External Challenges to Trade with Afghanistan
Taliban’s major external problem at the moment is not trading but being recognized by the world and having access to Afghanistan’s foreign exchange reserves. The sustainability of the Taliban regime in the current environment depends on western recognition and the resumption of their financial support. Although regional connectivity and trade play an important role in reviving the country’s economy, access to foreign exchange reserves is important in resuming trade and other economic activities. The problem of recognition might not be resolved very soon as long as restrictions on girls’ education and women’s right to participate in the workforce exist. The negligence of basic rights for girls and women and generally of other ethnic groups in Afghanistan would lead to more dire economic consequences that would eventually pose far greater problems for the Taliban government in the long run.
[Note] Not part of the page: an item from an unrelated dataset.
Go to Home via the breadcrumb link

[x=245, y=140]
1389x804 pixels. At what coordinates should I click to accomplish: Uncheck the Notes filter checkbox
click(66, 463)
Central Asia’s cooperation and investment in regional connectivity under the Taliban regime face an uncertain future. Central Asian countries must take into account that an illegitimate and unrecognized government in Afghanistan will not be able to cooperate effectively and efficiently. Under the Taliban regime, Afghanistan serves as a shelter for international terrorism. The Taliban government’s lack of a proper economic program and agenda in addressing the social problems in Afghanistan, its non-inclusive nature as well as its internal conflicts do not promise stability and security in Afghanistan contrary to what some policy analysts and governments believe. Central Asian countries should also take into account the costs of doing business and transit trade through Afghanistan under the Taliban regime. Corruption and time-consuming stops of cargo drivers at each checkpoint can be costly and discouraging to traders and drivers. The success of trade and cooperation between Central Asia and Afghanistan depends on the above-discussed factors and Central Asian countries should acknowledge the current internal realities that Afghanistan is faced with before making a deal with the Taliban.